**Work item**: Word for word, print all of the entries below.

**Records for this exercise**:

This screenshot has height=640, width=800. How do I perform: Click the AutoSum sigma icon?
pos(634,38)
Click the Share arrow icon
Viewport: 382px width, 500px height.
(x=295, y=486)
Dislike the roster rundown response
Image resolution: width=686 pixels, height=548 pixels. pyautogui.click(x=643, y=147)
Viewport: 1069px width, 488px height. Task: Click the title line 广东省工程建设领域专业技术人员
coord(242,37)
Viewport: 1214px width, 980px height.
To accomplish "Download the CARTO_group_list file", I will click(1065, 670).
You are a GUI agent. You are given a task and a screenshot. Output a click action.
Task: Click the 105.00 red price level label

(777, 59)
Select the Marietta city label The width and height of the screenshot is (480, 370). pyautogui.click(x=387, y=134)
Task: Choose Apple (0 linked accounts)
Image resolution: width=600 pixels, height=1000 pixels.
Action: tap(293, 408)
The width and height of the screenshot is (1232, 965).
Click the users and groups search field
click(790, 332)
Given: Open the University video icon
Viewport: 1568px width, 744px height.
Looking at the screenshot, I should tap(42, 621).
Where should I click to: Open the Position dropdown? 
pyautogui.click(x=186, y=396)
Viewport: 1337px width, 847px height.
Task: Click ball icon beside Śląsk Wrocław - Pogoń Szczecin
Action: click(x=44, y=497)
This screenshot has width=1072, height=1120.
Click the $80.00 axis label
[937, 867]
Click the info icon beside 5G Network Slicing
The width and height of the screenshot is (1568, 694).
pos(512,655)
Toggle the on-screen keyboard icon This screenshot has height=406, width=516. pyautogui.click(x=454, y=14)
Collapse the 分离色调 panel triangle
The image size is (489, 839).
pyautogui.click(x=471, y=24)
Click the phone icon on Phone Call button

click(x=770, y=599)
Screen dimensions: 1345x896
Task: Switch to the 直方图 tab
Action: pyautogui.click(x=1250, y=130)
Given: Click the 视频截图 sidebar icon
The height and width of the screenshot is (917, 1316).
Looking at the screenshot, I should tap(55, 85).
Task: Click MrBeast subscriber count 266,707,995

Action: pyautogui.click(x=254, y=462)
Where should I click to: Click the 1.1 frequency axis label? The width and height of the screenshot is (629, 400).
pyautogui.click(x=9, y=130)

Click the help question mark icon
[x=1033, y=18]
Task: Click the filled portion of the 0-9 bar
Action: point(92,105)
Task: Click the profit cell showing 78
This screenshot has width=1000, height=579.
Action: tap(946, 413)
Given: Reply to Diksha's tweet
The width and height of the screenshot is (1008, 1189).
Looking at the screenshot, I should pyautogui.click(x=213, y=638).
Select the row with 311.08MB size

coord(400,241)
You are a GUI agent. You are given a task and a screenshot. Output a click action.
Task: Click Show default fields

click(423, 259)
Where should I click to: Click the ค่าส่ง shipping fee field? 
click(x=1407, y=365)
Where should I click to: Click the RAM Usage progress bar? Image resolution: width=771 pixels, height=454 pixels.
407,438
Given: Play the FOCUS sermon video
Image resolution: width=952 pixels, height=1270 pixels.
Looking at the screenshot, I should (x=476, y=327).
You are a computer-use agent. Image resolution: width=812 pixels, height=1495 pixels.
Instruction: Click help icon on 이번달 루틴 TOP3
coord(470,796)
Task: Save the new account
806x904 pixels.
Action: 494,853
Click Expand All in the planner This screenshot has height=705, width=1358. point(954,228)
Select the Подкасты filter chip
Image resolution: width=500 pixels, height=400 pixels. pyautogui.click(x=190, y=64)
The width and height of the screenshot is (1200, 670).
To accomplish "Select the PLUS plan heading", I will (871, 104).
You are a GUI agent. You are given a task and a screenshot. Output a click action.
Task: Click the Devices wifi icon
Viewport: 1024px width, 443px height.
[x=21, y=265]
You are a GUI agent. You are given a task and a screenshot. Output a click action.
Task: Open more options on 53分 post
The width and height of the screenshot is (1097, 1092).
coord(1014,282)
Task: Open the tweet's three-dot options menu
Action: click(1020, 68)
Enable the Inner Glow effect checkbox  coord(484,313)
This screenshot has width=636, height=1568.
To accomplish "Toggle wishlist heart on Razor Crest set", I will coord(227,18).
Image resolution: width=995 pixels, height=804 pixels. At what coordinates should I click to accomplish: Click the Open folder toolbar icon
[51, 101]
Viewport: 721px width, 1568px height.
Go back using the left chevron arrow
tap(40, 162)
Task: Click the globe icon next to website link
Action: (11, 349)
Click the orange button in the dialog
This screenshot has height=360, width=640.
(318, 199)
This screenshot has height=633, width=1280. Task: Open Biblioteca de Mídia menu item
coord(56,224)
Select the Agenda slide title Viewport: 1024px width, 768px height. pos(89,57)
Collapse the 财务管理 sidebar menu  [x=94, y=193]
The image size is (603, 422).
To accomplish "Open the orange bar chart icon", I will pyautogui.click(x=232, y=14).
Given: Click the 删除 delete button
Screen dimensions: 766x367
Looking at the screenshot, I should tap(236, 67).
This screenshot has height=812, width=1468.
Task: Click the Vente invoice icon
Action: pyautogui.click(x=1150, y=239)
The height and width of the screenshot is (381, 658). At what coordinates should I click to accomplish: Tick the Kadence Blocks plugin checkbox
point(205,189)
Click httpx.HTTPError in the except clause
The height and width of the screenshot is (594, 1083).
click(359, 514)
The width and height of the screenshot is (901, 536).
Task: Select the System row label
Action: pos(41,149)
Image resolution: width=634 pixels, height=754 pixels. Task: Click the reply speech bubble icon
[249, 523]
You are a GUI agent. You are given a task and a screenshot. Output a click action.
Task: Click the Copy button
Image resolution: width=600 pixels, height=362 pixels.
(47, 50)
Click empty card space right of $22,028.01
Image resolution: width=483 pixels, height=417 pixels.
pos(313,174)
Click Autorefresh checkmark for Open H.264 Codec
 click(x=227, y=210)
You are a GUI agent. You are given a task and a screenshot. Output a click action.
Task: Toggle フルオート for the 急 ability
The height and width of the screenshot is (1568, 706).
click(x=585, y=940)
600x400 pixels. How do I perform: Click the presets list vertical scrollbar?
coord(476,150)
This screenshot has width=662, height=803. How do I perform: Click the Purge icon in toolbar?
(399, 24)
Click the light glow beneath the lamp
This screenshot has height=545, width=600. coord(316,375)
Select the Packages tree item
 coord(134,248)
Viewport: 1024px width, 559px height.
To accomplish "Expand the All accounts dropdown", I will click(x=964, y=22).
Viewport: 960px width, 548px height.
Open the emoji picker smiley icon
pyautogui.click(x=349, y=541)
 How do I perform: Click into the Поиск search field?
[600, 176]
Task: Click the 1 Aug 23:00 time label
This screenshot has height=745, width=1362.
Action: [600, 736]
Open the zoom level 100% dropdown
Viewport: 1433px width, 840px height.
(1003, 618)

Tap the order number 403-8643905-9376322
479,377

**Problem solution**:
This screenshot has height=640, width=800. How do I perform: Click the AutoSum sigma icon?
pos(634,38)
Click the Share arrow icon
Viewport: 382px width, 500px height.
(x=295, y=486)
Dislike the roster rundown response
Image resolution: width=686 pixels, height=548 pixels. pyautogui.click(x=643, y=147)
Viewport: 1069px width, 488px height. Task: Click the title line 广东省工程建设领域专业技术人员
coord(242,37)
Viewport: 1214px width, 980px height.
To accomplish "Download the CARTO_group_list file", I will click(1065, 670).
You are a GUI agent. You are given a task and a screenshot. Output a click action.
Task: Click the 105.00 red price level label

(777, 59)
Select the Marietta city label The width and height of the screenshot is (480, 370). pyautogui.click(x=387, y=134)
Task: Choose Apple (0 linked accounts)
Image resolution: width=600 pixels, height=1000 pixels.
Action: tap(293, 408)
The width and height of the screenshot is (1232, 965).
Click the users and groups search field
click(790, 332)
Given: Open the University video icon
Viewport: 1568px width, 744px height.
Looking at the screenshot, I should tap(42, 621).
Where should I click to: Open the Position dropdown? 
pyautogui.click(x=186, y=396)
Viewport: 1337px width, 847px height.
Task: Click ball icon beside Śląsk Wrocław - Pogoń Szczecin
Action: click(x=44, y=497)
This screenshot has width=1072, height=1120.
Click the $80.00 axis label
[937, 867]
Click the info icon beside 5G Network Slicing
The width and height of the screenshot is (1568, 694).
pos(512,655)
Toggle the on-screen keyboard icon This screenshot has height=406, width=516. pyautogui.click(x=454, y=14)
Collapse the 分离色调 panel triangle
The image size is (489, 839).
pyautogui.click(x=471, y=24)
Click the phone icon on Phone Call button

click(x=770, y=599)
Screen dimensions: 1345x896
Task: Switch to the 直方图 tab
Action: pyautogui.click(x=1250, y=130)
Given: Click the 视频截图 sidebar icon
The height and width of the screenshot is (917, 1316).
Looking at the screenshot, I should tap(55, 85).
Task: Click MrBeast subscriber count 266,707,995

Action: pyautogui.click(x=254, y=462)
Where should I click to: Click the 1.1 frequency axis label? The width and height of the screenshot is (629, 400).
pyautogui.click(x=9, y=130)

Click the help question mark icon
[x=1033, y=18]
Task: Click the filled portion of the 0-9 bar
Action: point(92,105)
Task: Click the profit cell showing 78
This screenshot has width=1000, height=579.
Action: tap(946, 413)
Given: Reply to Diksha's tweet
The width and height of the screenshot is (1008, 1189).
Looking at the screenshot, I should pyautogui.click(x=213, y=638).
Select the row with 311.08MB size

coord(400,241)
You are a GUI agent. You are given a task and a screenshot. Output a click action.
Task: Click Show default fields

click(423, 259)
Where should I click to: Click the ค่าส่ง shipping fee field? 
click(x=1407, y=365)
Where should I click to: Click the RAM Usage progress bar? Image resolution: width=771 pixels, height=454 pixels.
407,438
Given: Play the FOCUS sermon video
Image resolution: width=952 pixels, height=1270 pixels.
Looking at the screenshot, I should (x=476, y=327).
You are a computer-use agent. Image resolution: width=812 pixels, height=1495 pixels.
Instruction: Click help icon on 이번달 루틴 TOP3
coord(470,796)
Task: Save the new account
806x904 pixels.
Action: 494,853
Click Expand All in the planner This screenshot has height=705, width=1358. point(954,228)
Select the Подкасты filter chip
Image resolution: width=500 pixels, height=400 pixels. pyautogui.click(x=190, y=64)
The width and height of the screenshot is (1200, 670).
To accomplish "Select the PLUS plan heading", I will (871, 104).
You are a GUI agent. You are given a task and a screenshot. Output a click action.
Task: Click the Devices wifi icon
Viewport: 1024px width, 443px height.
[x=21, y=265]
You are a GUI agent. You are given a task and a screenshot. Output a click action.
Task: Open more options on 53分 post
The width and height of the screenshot is (1097, 1092).
coord(1014,282)
Task: Open the tweet's three-dot options menu
Action: click(1020, 68)
Enable the Inner Glow effect checkbox  coord(484,313)
This screenshot has width=636, height=1568.
To accomplish "Toggle wishlist heart on Razor Crest set", I will coord(227,18).
Image resolution: width=995 pixels, height=804 pixels. At what coordinates should I click to accomplish: Click the Open folder toolbar icon
[51, 101]
Viewport: 721px width, 1568px height.
Go back using the left chevron arrow
tap(40, 162)
Task: Click the globe icon next to website link
Action: (11, 349)
Click the orange button in the dialog
This screenshot has height=360, width=640.
(318, 199)
This screenshot has height=633, width=1280. Task: Open Biblioteca de Mídia menu item
coord(56,224)
Select the Agenda slide title Viewport: 1024px width, 768px height. pos(89,57)
Collapse the 财务管理 sidebar menu  [x=94, y=193]
The image size is (603, 422).
To accomplish "Open the orange bar chart icon", I will pyautogui.click(x=232, y=14).
Given: Click the 删除 delete button
Screen dimensions: 766x367
Looking at the screenshot, I should tap(236, 67).
This screenshot has height=812, width=1468.
Task: Click the Vente invoice icon
Action: pyautogui.click(x=1150, y=239)
The height and width of the screenshot is (381, 658). At what coordinates should I click to accomplish: Tick the Kadence Blocks plugin checkbox
point(205,189)
Click httpx.HTTPError in the except clause
The height and width of the screenshot is (594, 1083).
click(359, 514)
The width and height of the screenshot is (901, 536).
Task: Select the System row label
Action: pos(41,149)
Image resolution: width=634 pixels, height=754 pixels. Task: Click the reply speech bubble icon
[249, 523]
You are a GUI agent. You are given a task and a screenshot. Output a click action.
Task: Click the Copy button
Image resolution: width=600 pixels, height=362 pixels.
(47, 50)
Click empty card space right of $22,028.01
Image resolution: width=483 pixels, height=417 pixels.
pos(313,174)
Click Autorefresh checkmark for Open H.264 Codec
 click(x=227, y=210)
You are a GUI agent. You are given a task and a screenshot. Output a click action.
Task: Toggle フルオート for the 急 ability
The height and width of the screenshot is (1568, 706).
click(x=585, y=940)
600x400 pixels. How do I perform: Click the presets list vertical scrollbar?
coord(476,150)
This screenshot has width=662, height=803. How do I perform: Click the Purge icon in toolbar?
(399, 24)
Click the light glow beneath the lamp
This screenshot has height=545, width=600. coord(316,375)
Select the Packages tree item
 coord(134,248)
Viewport: 1024px width, 559px height.
To accomplish "Expand the All accounts dropdown", I will click(x=964, y=22).
Viewport: 960px width, 548px height.
Open the emoji picker smiley icon
pyautogui.click(x=349, y=541)
 How do I perform: Click into the Поиск search field?
[600, 176]
Task: Click the 1 Aug 23:00 time label
This screenshot has height=745, width=1362.
Action: [600, 736]
Open the zoom level 100% dropdown
Viewport: 1433px width, 840px height.
(1003, 618)

Tap the order number 403-8643905-9376322
479,377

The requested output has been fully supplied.